De acordo com os Estudos de Impactos Ambientais apresentados pela empresa USIMINAS, responsável pelo empreendimento, além da capacidade para passageiros, o mesmo terá uma função crucial para transporte de carga de produtos industriais, de modo a atender a demanda crescente do transporte aéreo de passageiros da USIMINAS e de outras empresas instaladas no Vale do Aço, além da comunidade em geral.

O aeroporto exigirá vias e meios de carregamento, escoamento, abertura de grandes vias de acesso em diversas direções, postos de combustíveis, galpões, áreas residenciais, áreas comerciais, linhas férreas, empresas de logística, segurança, saúde, dentre outros.

No contexto do Parque Estadual do Rio Doce, os impactos oriundos de todas estas atividades em uma escala de médio e longo prazo, são considerados gravíssimos, levando à degradação ambiental pela perda das funções ecológicas de todo o complexo florestal e aqüífero existente no Parque e seu entorno, em particular, relacionado à sua conectividade com demais áreas vizinhas e outras Unidades de Conservação. O Parque é uma área considerada de importância biológica extremamente alta pelo Ministério do Meio Ambiente.

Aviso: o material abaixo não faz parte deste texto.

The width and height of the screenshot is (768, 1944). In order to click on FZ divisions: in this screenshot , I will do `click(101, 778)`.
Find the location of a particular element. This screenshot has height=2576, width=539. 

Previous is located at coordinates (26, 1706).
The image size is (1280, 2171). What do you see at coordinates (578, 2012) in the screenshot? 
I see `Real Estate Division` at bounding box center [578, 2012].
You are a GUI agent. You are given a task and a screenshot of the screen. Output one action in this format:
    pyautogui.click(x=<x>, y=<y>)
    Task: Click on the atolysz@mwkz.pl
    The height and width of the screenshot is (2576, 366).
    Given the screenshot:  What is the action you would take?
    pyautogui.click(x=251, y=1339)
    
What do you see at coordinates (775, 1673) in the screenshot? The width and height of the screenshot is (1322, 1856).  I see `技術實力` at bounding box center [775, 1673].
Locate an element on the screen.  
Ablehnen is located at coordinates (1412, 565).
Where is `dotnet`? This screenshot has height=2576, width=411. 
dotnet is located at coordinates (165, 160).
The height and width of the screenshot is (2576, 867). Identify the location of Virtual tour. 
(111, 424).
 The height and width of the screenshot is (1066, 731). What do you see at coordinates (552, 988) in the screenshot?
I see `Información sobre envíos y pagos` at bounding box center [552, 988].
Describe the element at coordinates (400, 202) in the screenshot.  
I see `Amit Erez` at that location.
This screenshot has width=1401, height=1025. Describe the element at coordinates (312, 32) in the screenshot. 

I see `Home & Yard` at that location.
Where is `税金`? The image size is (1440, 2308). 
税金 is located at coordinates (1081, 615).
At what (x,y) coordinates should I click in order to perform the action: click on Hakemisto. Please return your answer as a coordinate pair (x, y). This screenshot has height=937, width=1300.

Para evitar que o aeroporto interfira tão negativamente na fauna e flora do maior fragmento florestal contínuo de Mata Atlântica em Minas Gerais, seria necessário que o aeroporto fosse instalado a 4 km desta área. O Conselho Nacional da Reserva da Biosfera da Mata Atlântica aprovou Moção de Repudio a criação do Novo Aeroporto em Bom Jesus do Galho recomendando que os estudos de impacto ambiental sejam reanalisados.